Directions >>
Find how many lines in the data below mention "each". Give the number only.

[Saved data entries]
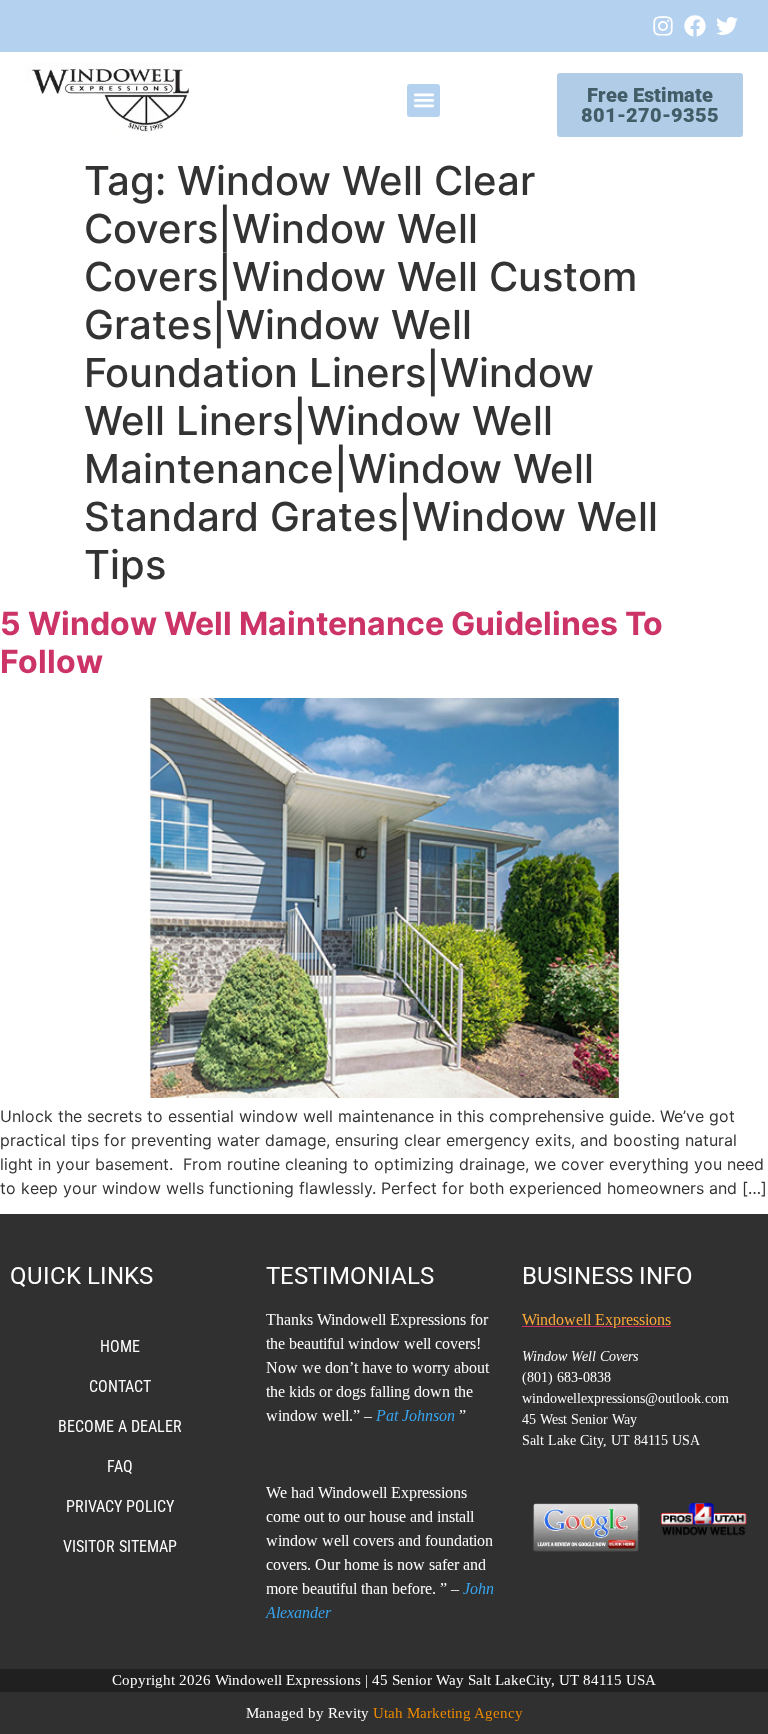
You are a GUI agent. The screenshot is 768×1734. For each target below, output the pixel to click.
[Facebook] (695, 26)
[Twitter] (727, 26)
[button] (423, 100)
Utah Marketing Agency (448, 1713)
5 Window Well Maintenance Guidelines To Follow (331, 642)
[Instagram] (663, 26)
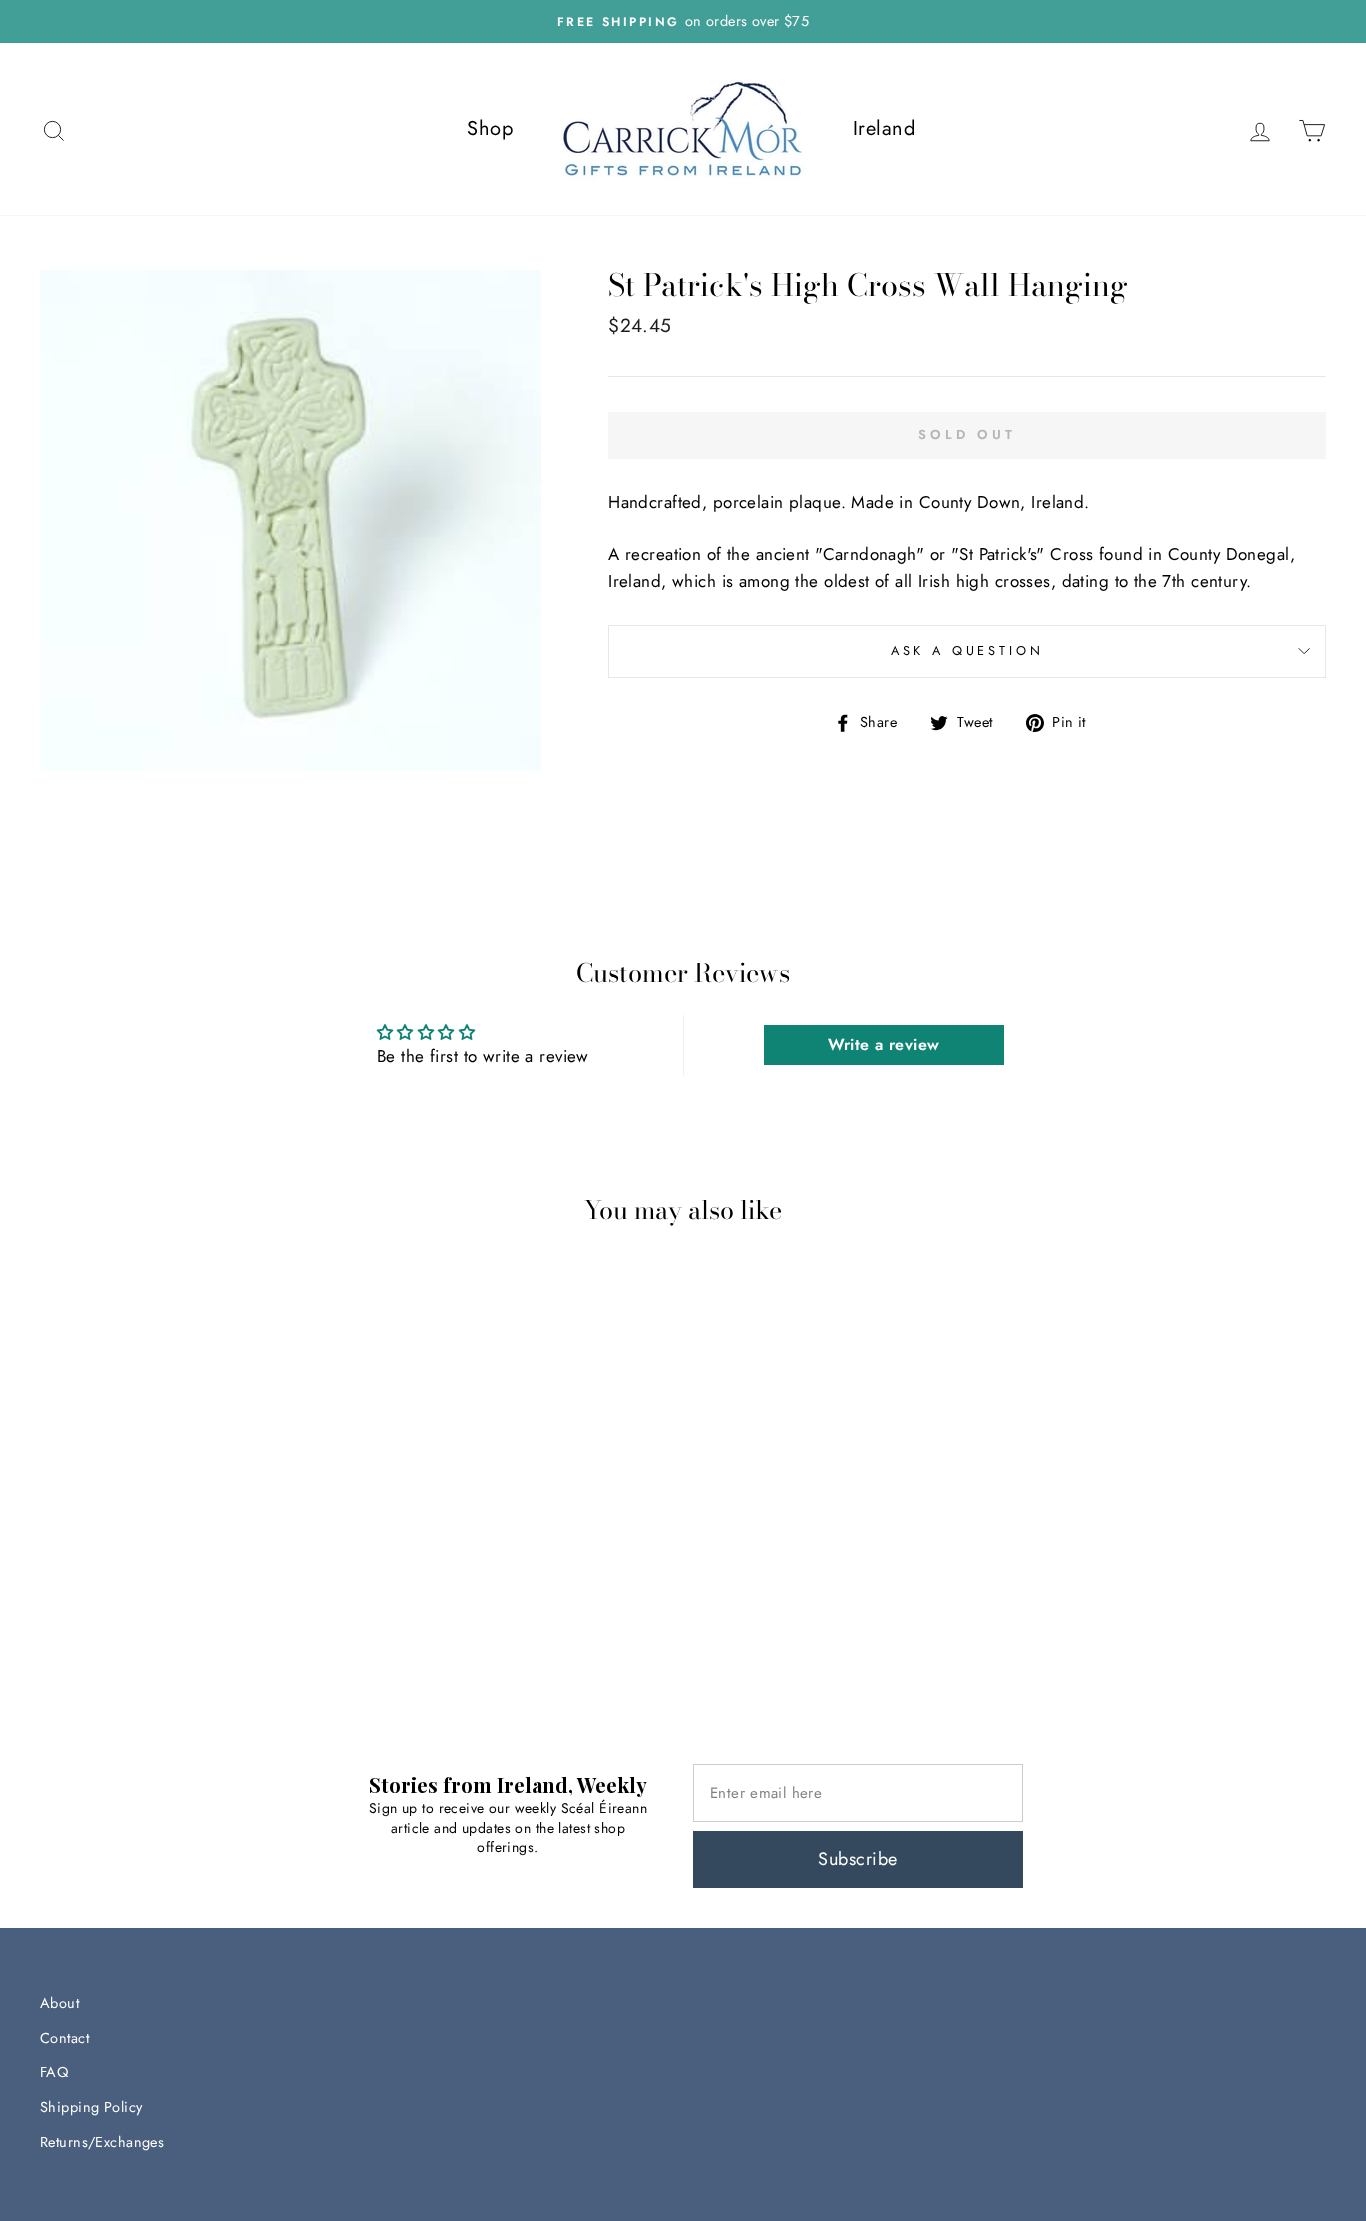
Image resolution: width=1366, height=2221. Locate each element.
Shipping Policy (91, 2107)
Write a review (884, 1044)
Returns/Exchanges (102, 2142)
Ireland (884, 128)
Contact (64, 2038)
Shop (490, 128)
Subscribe (857, 1859)
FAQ (54, 2072)
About (59, 2003)
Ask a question (967, 650)
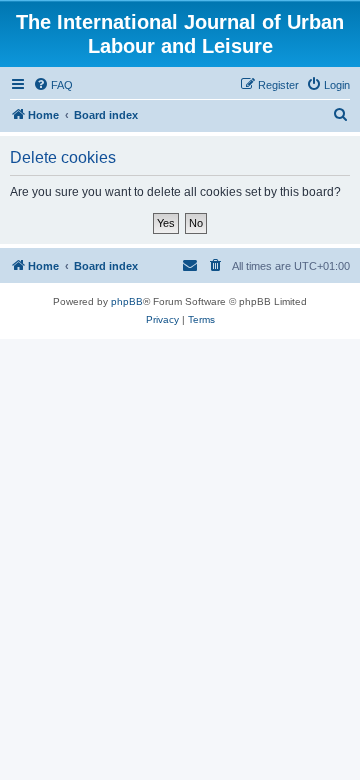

Response area >>
2